The divisions have turned the July 21 town council elections into a de facto referendum on the project and the leaders who have supported it.
Marana’s other hot-button development, the detention center, will also be on voters’ minds.
The town’s leaders say they can do nothing to stop ICE from contracting with the private prison operator that owns the facility, which has sat empty since the state closed it in 2023.
The firm, Utah-based Management and Training Corporation, said in a statement that its agreement with ICE is not yet final, but that it would focus on “operating the facility with high standards of safety, professionalism and dignity.”
As both projects have progressed, they have become intertwined for those opposing them. Vivek Bharathan, a member of No Desert Data Center Coalition, a local activist group, has argued that the data centers powering the A.I. boom facilitate the increased surveillance of immigrants, who are then detained in ICE facilities.
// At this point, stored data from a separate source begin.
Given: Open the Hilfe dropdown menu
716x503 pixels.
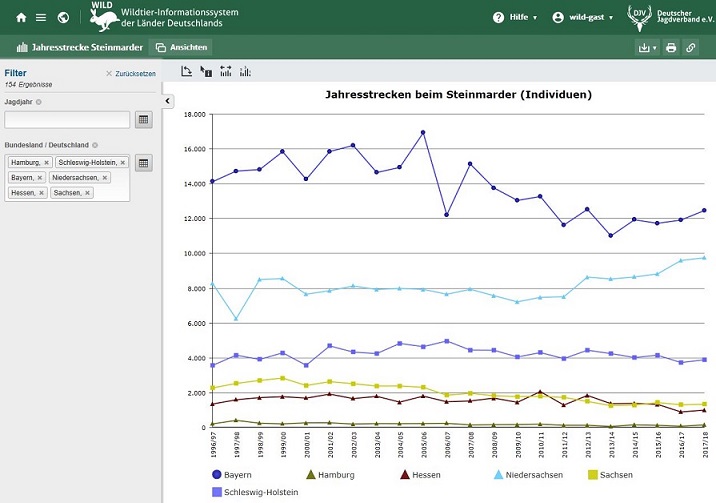Looking at the screenshot, I should click(x=515, y=17).

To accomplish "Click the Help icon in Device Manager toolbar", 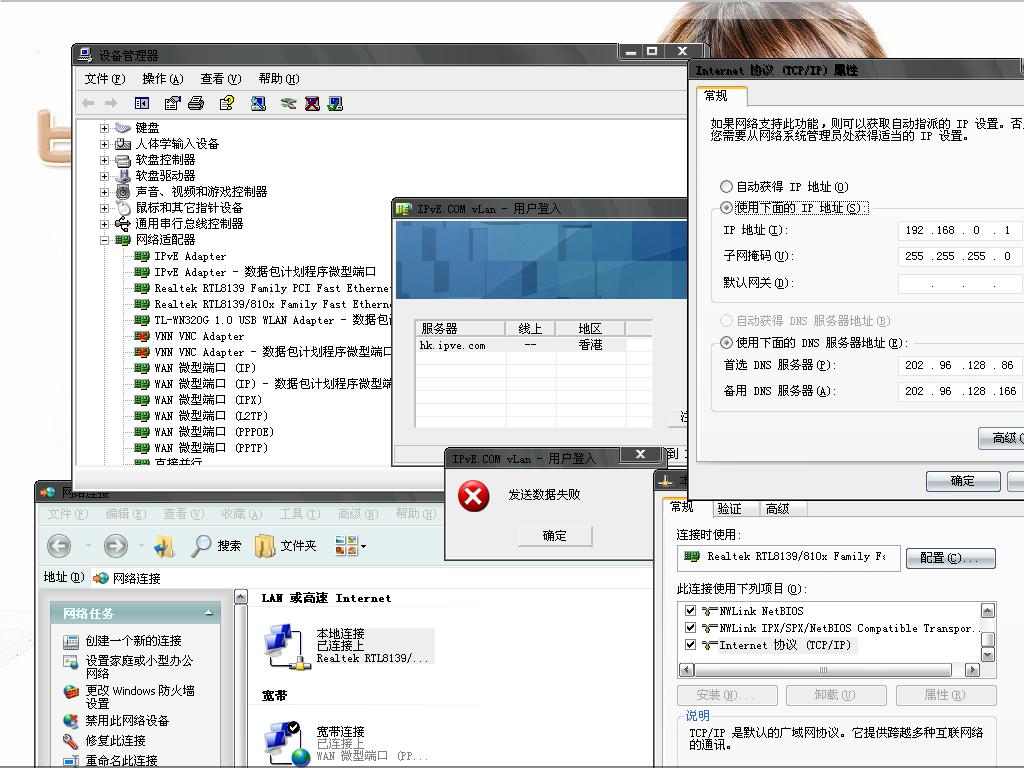I will point(227,103).
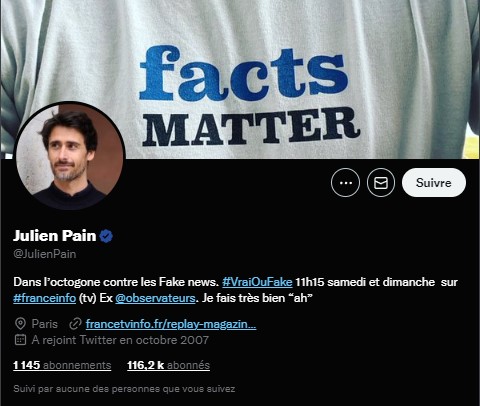
Task: Open the francetvinfo.fr replay link
Action: click(171, 324)
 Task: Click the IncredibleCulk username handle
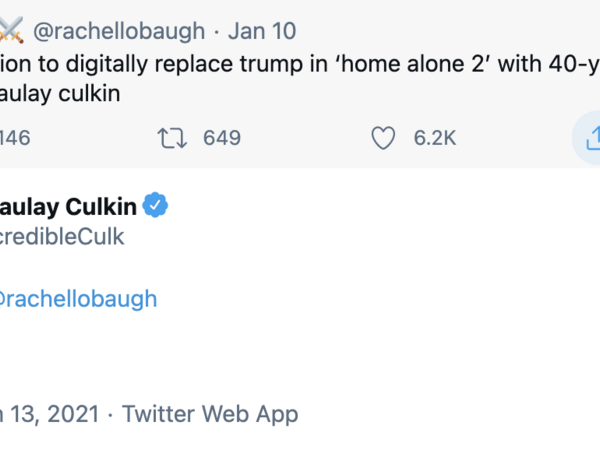[x=62, y=237]
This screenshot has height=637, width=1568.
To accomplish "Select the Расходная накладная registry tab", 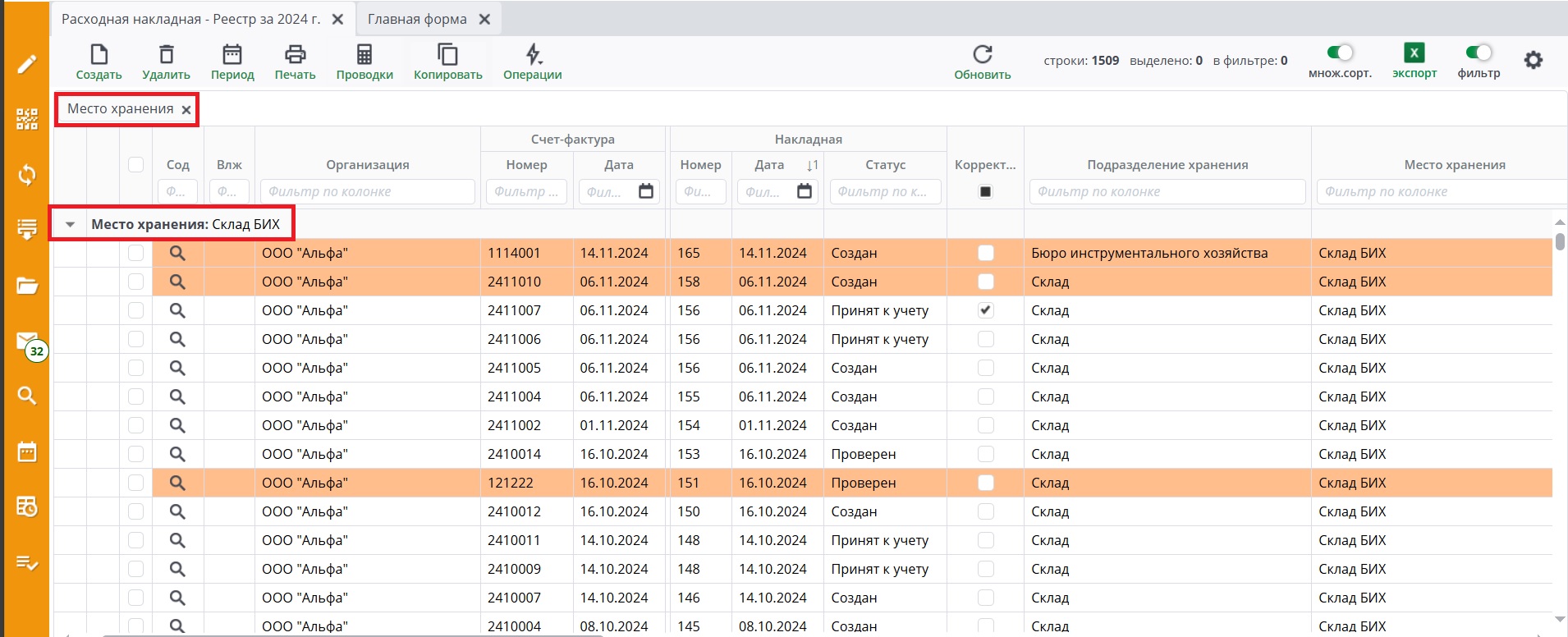I will click(x=190, y=19).
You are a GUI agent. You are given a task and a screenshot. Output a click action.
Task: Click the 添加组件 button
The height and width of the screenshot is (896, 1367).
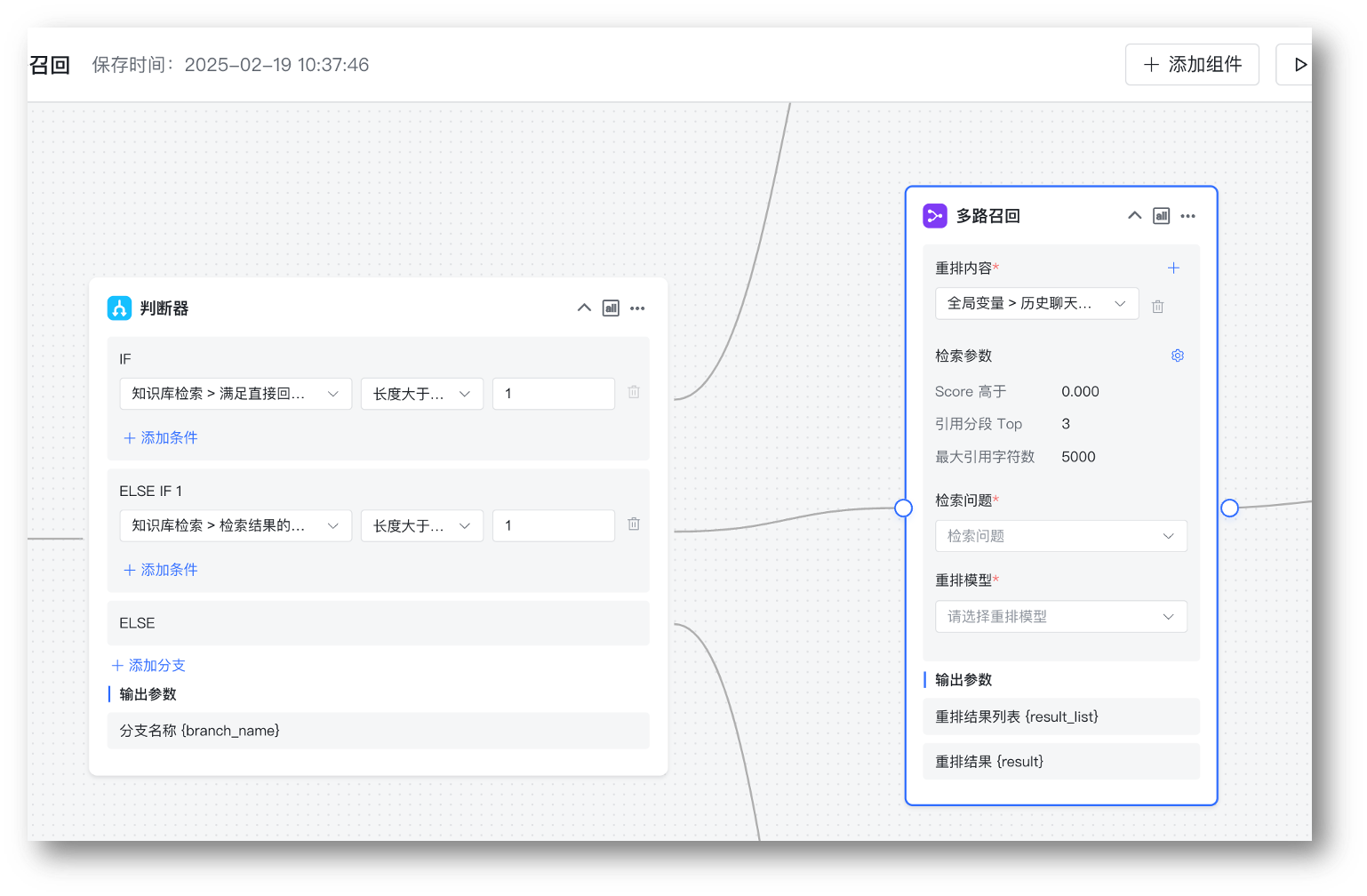point(1192,64)
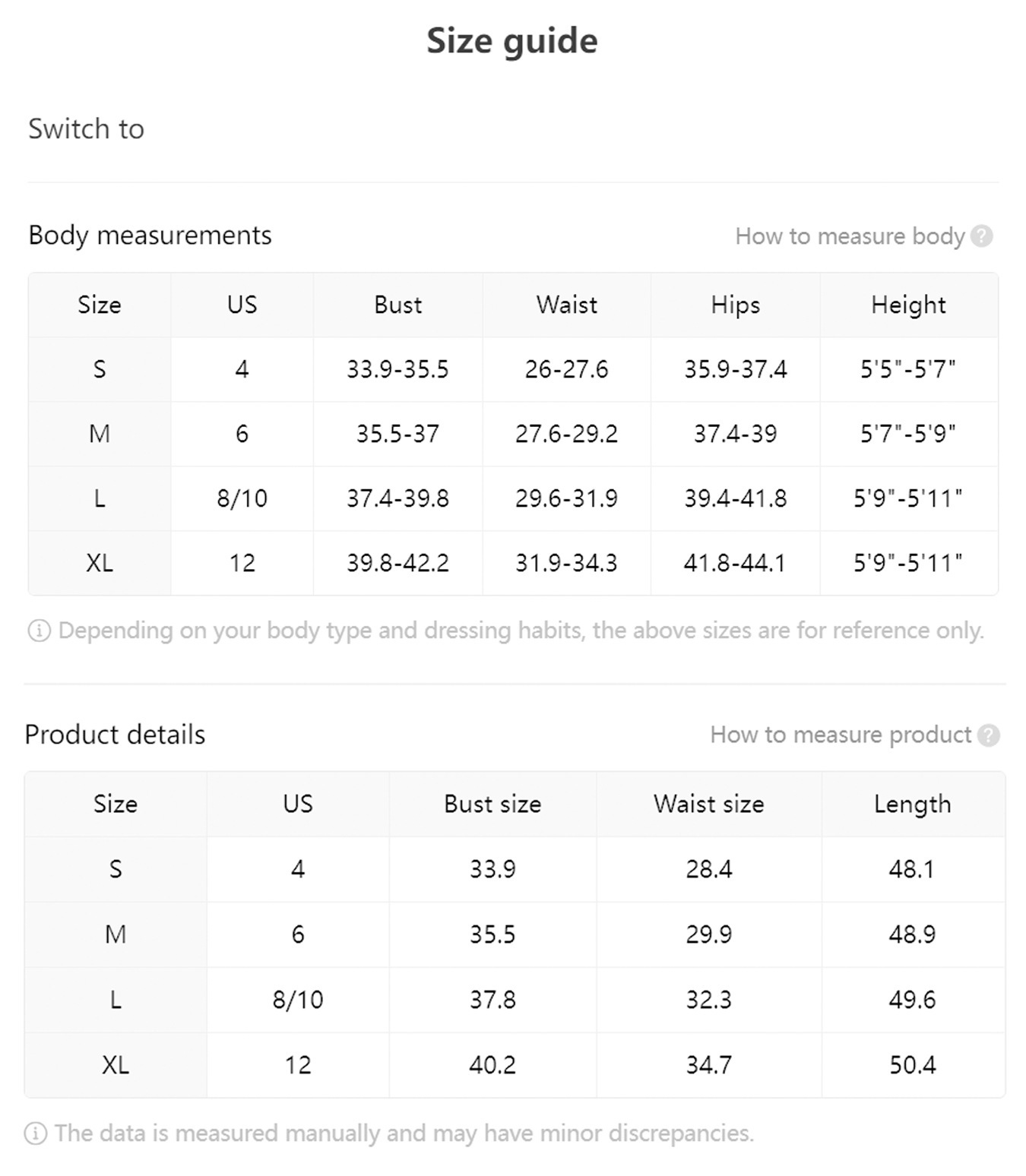Open the 'How to measure product' link
This screenshot has height=1176, width=1026.
[x=841, y=735]
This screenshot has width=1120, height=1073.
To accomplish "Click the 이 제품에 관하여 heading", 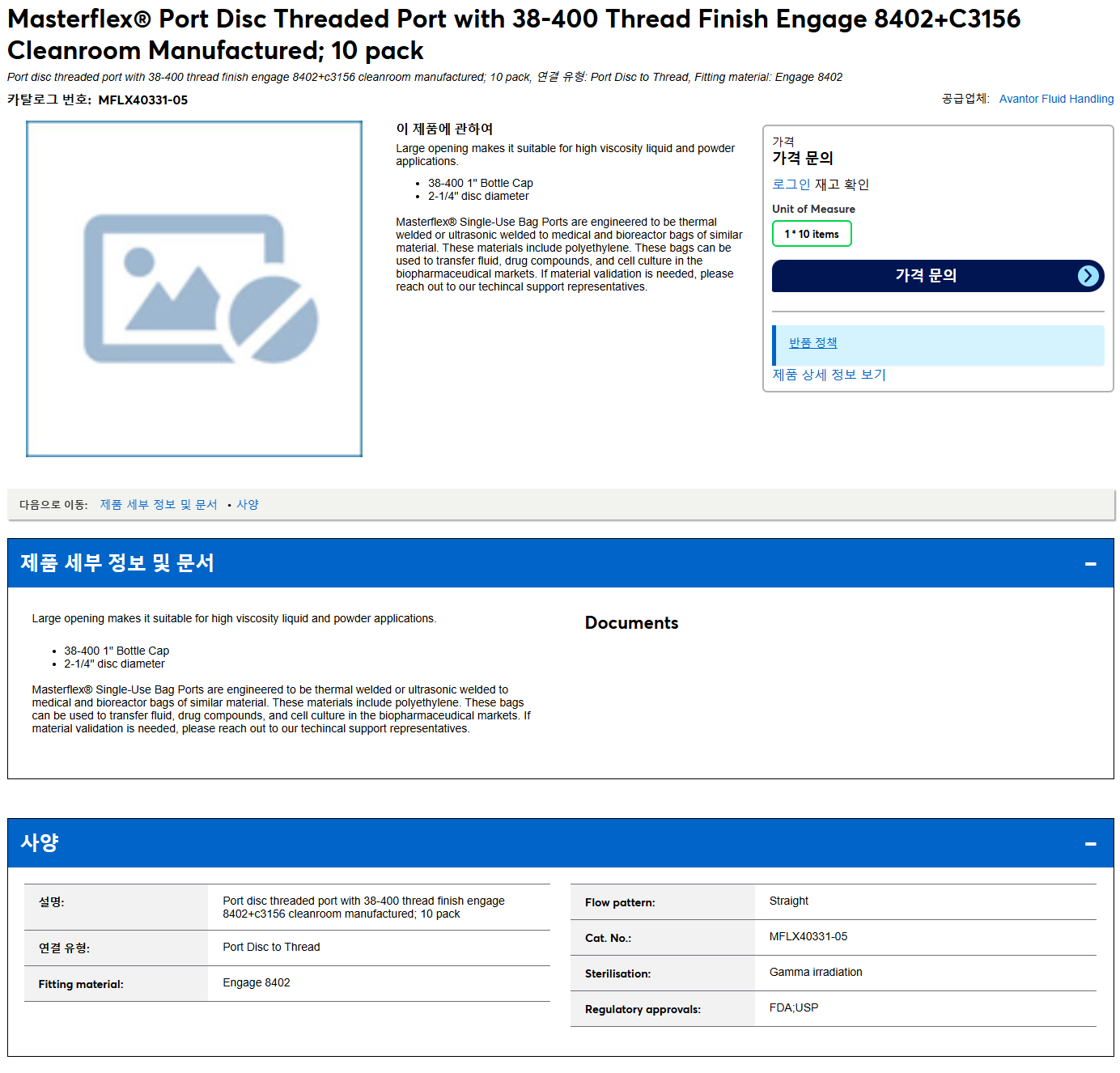I will (444, 129).

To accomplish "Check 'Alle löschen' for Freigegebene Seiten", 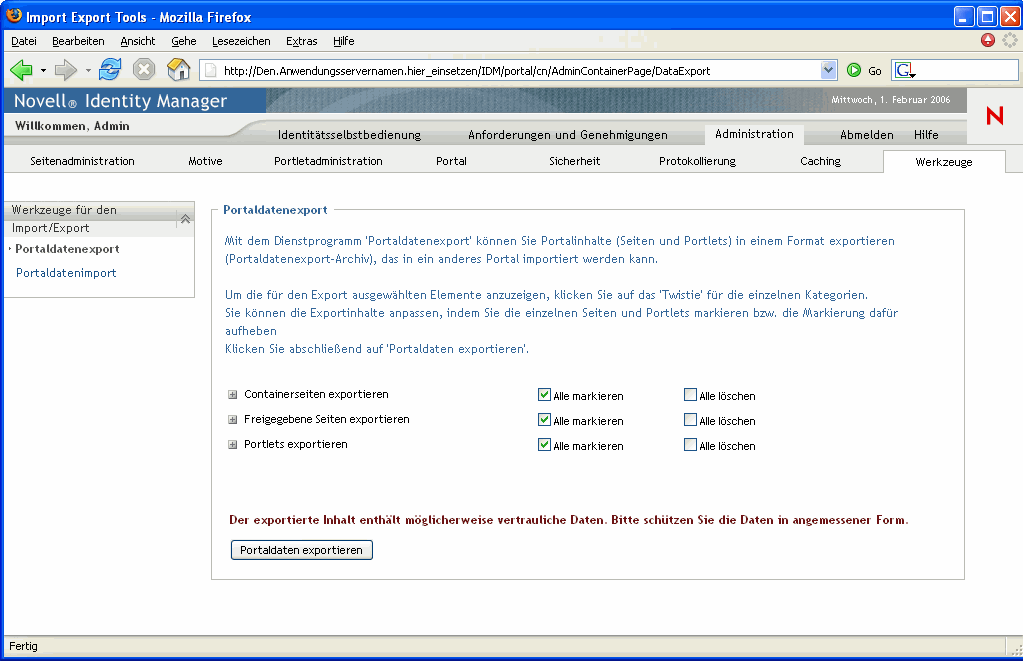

“These big projects are extractive, take profits elsewhere and leave us with crumbs, all in service of the cruelty industry,” said Mr. Bharathan, who is also the data center fellow at MediaJustice, an advocacy group.
Activists like Mr. Bharathan have urged the town council to pass a resolution condemning the proposed detention center, just as Marana’s county, Pima, and neighboring cities have done. But town leaders have said that only would lead to more division.
“We’re not going to get in the middle of this national debate about ICE and ICE detention and ICE enforcement,” Terry Rozema, the town manager, said.
Mr. Rozema added that he’d rather the state reopen the prison and put inmates to work cleaning Marana’s roads and freeways, but the town has no say.
“It’s not going to be a monastery. It’s not going to be a school. It’s going to be a detention center,” he said.
Frustrated Marana residents say they just want to be heard.
“We just want to feel like they’re listening and trying to do the right thing,” Mary Ann Adams, 77, said after a recent town council meeting where she displayed a sign that read “Pima Resists ICE.”
Mr. Ciscomani has avoided talking about the developments, and his spokesman did not respond to requests to discuss them.
But JoAnna Mendoza, the Democrat challenging Mr. Ciscomani, said the larger themes behind the two fights — fears over President Trump’s immigration crackdown and anxiety about A.I. and energy costs — are big concerns in the district.
“This administration has not improved the quality of life, and, sadly, you have representatives like Juan Ciscomani who are complicit because they’ve said absolutely nothing,” said Ms. Mendoza, a first-time candidate.
Jarvis Gutter, whose family owns a Marana barbecue sauce company, described himself as “an independent Republican.” He voted for Mr. Trump in 2024, but remains undecided on the midterms. Mr. Ciscomani, he said, had done nothing to win his support. Mr. Gutter had a couple of suggestions.
“I don’t want a data center,” he said. “And I definitely don’t want a prison.”
Reis Thebault is a Phoenix-based reporter for The Times, covering the American Southwest.